● Prompt:
When you reach the line with "The width and height of the screenshot is (557, 229)." in the data below, begin printing lines exactly, and stop once the line with "Click the reply" has been printed.

● Entries supplied:
· · ·

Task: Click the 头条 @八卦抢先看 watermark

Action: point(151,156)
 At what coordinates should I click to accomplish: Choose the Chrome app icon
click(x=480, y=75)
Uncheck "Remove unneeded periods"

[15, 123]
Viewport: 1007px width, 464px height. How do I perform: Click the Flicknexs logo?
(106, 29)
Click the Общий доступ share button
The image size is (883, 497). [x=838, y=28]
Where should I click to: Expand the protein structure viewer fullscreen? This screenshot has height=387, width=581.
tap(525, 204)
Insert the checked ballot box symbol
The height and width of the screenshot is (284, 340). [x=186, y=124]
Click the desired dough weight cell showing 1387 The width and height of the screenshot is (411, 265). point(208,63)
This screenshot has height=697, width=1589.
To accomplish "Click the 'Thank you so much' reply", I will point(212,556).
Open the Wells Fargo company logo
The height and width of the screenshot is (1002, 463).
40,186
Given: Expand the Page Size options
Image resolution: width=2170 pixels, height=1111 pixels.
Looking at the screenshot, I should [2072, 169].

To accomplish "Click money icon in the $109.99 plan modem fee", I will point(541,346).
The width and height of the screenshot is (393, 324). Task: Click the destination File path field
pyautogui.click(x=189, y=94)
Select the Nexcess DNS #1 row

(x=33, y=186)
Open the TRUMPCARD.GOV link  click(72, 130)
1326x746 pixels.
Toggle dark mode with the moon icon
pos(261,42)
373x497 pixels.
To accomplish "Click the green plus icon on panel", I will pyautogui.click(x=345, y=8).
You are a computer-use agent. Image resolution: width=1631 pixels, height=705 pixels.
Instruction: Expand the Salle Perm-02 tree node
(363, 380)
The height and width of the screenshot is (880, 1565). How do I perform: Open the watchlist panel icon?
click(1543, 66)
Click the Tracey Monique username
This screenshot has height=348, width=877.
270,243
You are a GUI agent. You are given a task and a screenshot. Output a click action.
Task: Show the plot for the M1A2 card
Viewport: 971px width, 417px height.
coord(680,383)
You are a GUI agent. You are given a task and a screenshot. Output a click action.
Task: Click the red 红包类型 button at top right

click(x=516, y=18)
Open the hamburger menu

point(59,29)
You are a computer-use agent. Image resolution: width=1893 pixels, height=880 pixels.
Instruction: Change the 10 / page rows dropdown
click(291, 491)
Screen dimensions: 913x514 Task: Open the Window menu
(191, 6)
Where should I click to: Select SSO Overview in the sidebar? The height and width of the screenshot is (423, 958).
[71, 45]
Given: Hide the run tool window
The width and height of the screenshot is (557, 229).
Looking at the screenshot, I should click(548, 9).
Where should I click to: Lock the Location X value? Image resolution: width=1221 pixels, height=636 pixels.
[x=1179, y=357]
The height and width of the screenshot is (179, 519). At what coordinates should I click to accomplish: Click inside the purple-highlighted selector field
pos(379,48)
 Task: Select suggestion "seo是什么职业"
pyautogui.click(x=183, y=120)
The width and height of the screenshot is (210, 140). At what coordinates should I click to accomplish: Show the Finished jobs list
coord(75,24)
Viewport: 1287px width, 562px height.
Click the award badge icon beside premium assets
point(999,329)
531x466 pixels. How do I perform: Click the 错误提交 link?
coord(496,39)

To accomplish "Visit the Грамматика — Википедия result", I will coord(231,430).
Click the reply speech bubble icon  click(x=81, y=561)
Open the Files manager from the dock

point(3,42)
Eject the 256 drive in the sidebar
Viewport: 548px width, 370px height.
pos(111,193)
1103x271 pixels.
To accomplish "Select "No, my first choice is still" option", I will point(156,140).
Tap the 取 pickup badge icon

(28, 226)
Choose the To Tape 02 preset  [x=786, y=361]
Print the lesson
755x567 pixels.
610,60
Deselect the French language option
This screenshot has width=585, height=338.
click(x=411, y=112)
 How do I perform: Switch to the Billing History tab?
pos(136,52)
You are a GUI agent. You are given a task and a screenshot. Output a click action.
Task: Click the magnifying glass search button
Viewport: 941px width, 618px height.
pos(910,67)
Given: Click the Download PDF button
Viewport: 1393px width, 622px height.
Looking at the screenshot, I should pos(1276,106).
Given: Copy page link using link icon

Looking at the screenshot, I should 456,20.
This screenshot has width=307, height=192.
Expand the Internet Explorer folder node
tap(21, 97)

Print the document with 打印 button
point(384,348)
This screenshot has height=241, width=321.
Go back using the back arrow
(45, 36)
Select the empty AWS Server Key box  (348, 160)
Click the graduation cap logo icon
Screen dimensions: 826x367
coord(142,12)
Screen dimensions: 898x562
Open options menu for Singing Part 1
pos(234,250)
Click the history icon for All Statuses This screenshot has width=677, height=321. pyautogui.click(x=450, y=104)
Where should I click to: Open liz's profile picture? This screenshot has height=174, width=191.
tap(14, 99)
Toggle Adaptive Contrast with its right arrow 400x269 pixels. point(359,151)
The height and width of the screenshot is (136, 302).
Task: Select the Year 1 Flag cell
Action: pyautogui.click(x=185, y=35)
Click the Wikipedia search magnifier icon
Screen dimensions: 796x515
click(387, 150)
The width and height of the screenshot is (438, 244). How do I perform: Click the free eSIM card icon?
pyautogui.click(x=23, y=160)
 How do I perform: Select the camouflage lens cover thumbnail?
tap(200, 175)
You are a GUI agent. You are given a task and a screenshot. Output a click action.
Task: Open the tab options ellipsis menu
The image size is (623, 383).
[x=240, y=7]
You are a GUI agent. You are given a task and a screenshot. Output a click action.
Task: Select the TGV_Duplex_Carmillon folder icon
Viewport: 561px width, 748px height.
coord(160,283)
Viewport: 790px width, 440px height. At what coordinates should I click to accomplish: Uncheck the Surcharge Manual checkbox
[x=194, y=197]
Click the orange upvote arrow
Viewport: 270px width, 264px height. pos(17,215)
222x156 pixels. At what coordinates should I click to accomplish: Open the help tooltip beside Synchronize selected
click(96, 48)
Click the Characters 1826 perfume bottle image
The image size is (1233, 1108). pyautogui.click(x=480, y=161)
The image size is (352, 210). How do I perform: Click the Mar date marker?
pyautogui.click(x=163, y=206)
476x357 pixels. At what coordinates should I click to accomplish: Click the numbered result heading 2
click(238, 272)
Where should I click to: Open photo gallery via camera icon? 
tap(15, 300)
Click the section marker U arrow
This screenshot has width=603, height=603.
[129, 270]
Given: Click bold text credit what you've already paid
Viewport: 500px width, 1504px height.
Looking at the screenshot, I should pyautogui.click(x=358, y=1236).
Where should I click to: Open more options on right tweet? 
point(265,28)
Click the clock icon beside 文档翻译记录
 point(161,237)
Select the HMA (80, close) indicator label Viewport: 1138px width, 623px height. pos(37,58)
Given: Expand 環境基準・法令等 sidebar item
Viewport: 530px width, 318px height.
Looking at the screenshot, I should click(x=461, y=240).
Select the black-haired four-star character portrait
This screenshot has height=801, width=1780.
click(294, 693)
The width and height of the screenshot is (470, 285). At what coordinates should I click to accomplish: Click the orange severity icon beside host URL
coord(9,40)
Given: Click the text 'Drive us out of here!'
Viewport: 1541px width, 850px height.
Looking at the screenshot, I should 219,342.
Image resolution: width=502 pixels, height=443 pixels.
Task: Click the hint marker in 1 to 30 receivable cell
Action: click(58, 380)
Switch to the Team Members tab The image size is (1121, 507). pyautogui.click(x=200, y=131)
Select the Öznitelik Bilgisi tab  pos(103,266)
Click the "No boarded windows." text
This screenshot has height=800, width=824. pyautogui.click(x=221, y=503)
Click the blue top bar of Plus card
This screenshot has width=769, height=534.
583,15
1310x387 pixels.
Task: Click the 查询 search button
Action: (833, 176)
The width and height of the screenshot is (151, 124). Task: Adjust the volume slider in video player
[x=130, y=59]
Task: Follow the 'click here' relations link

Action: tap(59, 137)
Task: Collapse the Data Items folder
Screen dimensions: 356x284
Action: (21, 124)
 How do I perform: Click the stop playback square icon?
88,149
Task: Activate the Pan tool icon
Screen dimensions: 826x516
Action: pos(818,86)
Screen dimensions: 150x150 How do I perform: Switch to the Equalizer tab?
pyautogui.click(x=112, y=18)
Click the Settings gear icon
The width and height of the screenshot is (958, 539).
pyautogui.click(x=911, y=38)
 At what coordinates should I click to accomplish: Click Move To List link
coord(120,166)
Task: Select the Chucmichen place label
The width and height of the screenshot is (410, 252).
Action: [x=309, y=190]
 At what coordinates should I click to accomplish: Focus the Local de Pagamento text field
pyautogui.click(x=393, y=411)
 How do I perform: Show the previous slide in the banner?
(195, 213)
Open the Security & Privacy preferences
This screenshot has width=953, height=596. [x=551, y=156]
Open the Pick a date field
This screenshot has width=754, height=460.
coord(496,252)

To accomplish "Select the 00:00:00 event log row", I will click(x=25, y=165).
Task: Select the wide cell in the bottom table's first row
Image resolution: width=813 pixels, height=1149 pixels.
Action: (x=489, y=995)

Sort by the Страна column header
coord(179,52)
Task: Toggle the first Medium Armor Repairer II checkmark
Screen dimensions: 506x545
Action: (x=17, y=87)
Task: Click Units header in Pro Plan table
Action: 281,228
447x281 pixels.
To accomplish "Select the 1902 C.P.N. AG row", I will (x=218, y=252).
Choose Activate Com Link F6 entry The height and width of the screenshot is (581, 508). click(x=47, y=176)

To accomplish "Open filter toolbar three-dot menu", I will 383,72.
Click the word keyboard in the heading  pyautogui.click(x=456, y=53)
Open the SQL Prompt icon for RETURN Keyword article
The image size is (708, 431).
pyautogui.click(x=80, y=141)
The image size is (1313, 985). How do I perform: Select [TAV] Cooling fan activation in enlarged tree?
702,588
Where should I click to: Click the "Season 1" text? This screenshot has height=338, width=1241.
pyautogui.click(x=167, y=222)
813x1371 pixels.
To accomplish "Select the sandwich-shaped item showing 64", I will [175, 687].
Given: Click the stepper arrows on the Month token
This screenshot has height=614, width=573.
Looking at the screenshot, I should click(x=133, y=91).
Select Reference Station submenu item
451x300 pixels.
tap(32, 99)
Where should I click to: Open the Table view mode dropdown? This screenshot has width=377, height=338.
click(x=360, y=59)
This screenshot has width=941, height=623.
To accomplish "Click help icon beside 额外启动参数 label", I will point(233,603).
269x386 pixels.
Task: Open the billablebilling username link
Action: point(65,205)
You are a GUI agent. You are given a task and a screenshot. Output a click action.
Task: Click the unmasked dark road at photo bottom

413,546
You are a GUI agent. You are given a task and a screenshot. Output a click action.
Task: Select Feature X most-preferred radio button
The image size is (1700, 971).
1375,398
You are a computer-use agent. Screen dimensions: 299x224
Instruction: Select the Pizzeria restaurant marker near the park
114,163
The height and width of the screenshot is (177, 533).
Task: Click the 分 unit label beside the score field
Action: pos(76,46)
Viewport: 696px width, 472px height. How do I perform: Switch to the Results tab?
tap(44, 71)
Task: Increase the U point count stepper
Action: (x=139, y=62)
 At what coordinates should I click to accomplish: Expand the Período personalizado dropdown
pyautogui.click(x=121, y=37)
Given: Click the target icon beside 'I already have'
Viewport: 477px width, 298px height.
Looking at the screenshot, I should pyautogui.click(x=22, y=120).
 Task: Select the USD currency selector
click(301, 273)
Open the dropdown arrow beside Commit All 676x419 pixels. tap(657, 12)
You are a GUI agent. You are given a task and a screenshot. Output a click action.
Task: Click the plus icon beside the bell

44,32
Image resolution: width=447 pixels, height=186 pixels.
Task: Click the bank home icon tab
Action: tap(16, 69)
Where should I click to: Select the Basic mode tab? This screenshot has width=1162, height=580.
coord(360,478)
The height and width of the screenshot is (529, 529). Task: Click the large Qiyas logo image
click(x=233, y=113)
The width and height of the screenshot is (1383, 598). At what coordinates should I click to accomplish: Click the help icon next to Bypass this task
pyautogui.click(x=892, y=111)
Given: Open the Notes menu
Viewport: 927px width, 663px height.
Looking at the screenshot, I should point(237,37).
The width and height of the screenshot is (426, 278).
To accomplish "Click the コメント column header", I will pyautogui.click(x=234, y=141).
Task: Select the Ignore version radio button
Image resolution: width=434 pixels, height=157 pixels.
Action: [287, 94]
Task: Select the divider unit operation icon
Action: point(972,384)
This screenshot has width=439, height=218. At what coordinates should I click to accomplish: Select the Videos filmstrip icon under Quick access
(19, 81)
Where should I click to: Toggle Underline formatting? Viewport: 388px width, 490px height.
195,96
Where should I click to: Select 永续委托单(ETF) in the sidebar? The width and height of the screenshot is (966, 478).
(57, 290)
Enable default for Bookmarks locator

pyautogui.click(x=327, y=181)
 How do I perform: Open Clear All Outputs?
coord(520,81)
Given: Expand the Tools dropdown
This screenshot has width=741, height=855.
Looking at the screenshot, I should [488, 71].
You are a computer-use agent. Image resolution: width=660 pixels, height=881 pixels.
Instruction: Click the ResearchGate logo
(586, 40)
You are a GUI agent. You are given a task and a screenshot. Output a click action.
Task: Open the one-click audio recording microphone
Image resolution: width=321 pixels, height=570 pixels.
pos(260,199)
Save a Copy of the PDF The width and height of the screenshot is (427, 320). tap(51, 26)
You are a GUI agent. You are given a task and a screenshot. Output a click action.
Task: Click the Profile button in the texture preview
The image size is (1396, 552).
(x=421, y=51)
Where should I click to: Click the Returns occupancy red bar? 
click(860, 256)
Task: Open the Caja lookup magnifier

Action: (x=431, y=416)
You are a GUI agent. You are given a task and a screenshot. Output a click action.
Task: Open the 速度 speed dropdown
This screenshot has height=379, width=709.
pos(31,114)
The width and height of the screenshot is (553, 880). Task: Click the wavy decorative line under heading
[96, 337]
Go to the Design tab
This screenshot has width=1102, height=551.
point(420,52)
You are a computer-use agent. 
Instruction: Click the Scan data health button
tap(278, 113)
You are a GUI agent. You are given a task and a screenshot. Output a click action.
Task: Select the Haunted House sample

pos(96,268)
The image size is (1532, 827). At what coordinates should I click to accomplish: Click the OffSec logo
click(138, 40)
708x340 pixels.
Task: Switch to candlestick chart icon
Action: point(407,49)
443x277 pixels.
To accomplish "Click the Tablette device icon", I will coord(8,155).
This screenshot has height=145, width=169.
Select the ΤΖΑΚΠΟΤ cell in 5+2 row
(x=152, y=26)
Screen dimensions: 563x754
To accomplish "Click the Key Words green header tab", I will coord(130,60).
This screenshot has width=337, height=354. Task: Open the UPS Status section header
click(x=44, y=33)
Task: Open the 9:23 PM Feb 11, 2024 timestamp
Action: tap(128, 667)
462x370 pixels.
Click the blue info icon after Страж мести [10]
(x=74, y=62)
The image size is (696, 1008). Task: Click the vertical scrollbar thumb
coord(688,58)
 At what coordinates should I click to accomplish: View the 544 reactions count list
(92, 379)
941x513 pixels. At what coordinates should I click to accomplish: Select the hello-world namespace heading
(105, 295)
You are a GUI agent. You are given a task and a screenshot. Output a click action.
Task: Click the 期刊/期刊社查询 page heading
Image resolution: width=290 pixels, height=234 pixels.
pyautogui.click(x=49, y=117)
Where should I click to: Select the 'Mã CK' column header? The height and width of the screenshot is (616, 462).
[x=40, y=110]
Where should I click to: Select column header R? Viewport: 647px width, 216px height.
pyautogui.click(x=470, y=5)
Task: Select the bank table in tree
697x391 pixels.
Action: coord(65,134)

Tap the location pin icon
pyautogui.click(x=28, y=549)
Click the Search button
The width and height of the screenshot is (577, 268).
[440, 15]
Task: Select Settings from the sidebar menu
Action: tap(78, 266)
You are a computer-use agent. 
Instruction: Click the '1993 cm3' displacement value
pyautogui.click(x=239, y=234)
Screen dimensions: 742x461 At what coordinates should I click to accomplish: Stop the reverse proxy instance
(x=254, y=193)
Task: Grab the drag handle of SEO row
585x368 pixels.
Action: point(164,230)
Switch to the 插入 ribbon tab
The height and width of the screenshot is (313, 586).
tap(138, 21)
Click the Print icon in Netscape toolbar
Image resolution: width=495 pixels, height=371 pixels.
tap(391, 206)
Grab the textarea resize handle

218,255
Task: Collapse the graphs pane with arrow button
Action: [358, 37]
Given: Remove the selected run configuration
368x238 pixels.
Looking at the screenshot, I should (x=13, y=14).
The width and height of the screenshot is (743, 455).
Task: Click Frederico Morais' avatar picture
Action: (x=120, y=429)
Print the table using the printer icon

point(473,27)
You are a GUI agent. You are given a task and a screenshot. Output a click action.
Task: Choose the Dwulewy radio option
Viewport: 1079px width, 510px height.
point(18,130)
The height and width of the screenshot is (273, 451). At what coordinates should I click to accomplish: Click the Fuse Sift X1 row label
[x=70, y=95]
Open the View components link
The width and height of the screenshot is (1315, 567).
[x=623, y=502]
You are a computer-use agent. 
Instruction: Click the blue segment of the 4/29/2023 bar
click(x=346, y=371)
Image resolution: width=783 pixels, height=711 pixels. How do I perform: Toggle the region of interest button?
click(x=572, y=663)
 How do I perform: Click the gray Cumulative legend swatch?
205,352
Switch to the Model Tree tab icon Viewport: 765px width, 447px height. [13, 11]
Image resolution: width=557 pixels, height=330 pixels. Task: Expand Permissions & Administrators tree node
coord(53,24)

· · ·

● The answer:
The width and height of the screenshot is (557, 229).
Looking at the screenshot, I should click(548, 9).
Where should I click to: Lock the Location X value? Image resolution: width=1221 pixels, height=636 pixels.
[x=1179, y=357]
The height and width of the screenshot is (179, 519). At what coordinates should I click to accomplish: Click inside the purple-highlighted selector field
pos(379,48)
 Task: Select suggestion "seo是什么职业"
pyautogui.click(x=183, y=120)
The width and height of the screenshot is (210, 140). At what coordinates should I click to accomplish: Show the Finished jobs list
coord(75,24)
Viewport: 1287px width, 562px height.
Click the award badge icon beside premium assets
point(999,329)
531x466 pixels. How do I perform: Click the 错误提交 link?
coord(496,39)

To accomplish "Visit the Грамматика — Википедия result", I will coord(231,430).
Click the reply speech bubble icon  click(x=81, y=561)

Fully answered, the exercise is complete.